Les baux antérieurs à la loi Pinel pouvaient mettre à la charge du locataire les travaux de gros œuvre relevant de l’article 606 du Code civil, à deux conditions :

- que les réparations visées par l’article 606 du Code civil soient mentionnées dans le bail comme étant à la charge du locataire ;

- que le bail mentionne clairement et expressément que les dépenses de ravalement, quelle que soit la nature de ce dernier, sont à la charge du locataire.

En introduisant l’article L145-40-2 du Code de commerce, la loi Pinel a changé les règles pour les baux commerciaux nouveaux ainsi que pour ceux renouvelés depuis le 5 novembre 2014. Cet article prévoit qu’il est interdit pour le bailleur d’obliger le preneur à régler “certaines dépenses relatives aux grosses réparations mentionnées à l’article 606 du code civil ainsi que, le cas échéant, les honoraires liés à la réalisation de ces travaux”.

Par conséquent, si les travaux de ravalement ont consisté en des travaux de “gros œuvre” relevant de l’article 606 du Code civil, ils ne pourront pas être mis à la charge du locataire.

Les travaux effectués relèvent-ils de l’article 606 du Code civil ?

Les grosses réparations prévues par l’article 606 du Code civil sont celles “des gros murs et des voûtes, le rétablissement des poutres et des couvertures entières, celles des digues, et des murs de soutènement et de clôture”. Ce sont les juges qui décident de la limite entre une petite et une grosse réparation.

La Cour de cassation a ainsi précisé qu’une grosse réparation affecte la structure de l’immeuble : “la réfection complète de la peinture du plafond du local rendue nécessaire par l’absence d’étanchéité de la toiture-­terrasse affecte la structure de l’immeuble et constitue une grosse réparation” (22 juin 2017, pourvoi n° 15-18316).

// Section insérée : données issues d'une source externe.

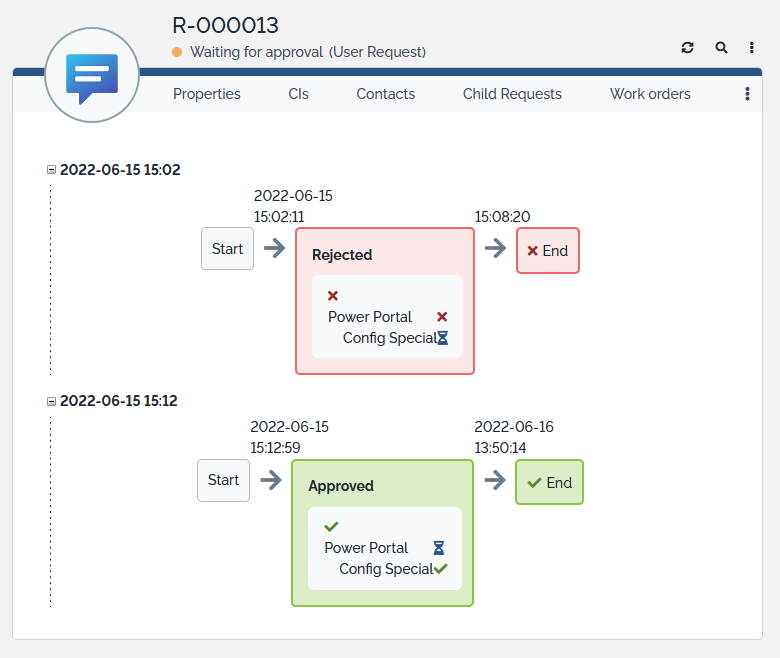Click red cross beside Power Portal
Image resolution: width=780 pixels, height=658 pixels.
pos(442,317)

La cour d’appel de Paris a d’ailleurs repris cette définition : “considérant qu’au sens de l’article 606 du Code civil, les grosses réparations sont celles qui touchent à la solidité et à la structure même de l’immeuble” (21 mai 2014, RG n° 11/19300).

En résumé, si les travaux de ravalement sont destinés à un “rafraîchissement” des façades, peinture, zinguerie, le locataire en supportera les frais car il s’agit de travaux d’entretien. À l’inverse, s’ils ont nécessité une intervention lourde sur les murs et le traitement des surfaces, par une reprise de maçonnerie, par exemple, le bailleur en assumera la charge.

Sont également à la charge du bailleur les travaux de ravalement prescrits par une autorité administrative (si la Ville donne injonction au propriétaire de réaliser le ravalement de son immeuble), sauf si le bail prévoit expressément que de tels travaux sont à la charge du locataire.

En résumé

Le ravalement n’est pas considéré comme une charge dite locative. Pour faire supporter au locataire son coût, il convient de le stipuler sans équivoque et avec la plus grande clarté dans le bail. Par ailleurs, depuis la loi Pinel de 2014, les travaux de ravalement relevant du gros œuvre, et donc de l’article 606 du code civil, ne peuvent plus être mis à la charge du locataire par le bail commercial. Vous ne devez donc supporter le coût de travaux de ravalement qu’à la condition que cette charge figure expressément et de façon non équivoque dans le bail commercial comme incombant au locataire, et qu’il soit essentiellement esthétique. Rapprochez-­vous de votre conseil avec votre bail pour vérifier si cette dépense vous est bien imputable, ce d’autant plus, que les montants de travaux sont en général très conséquents.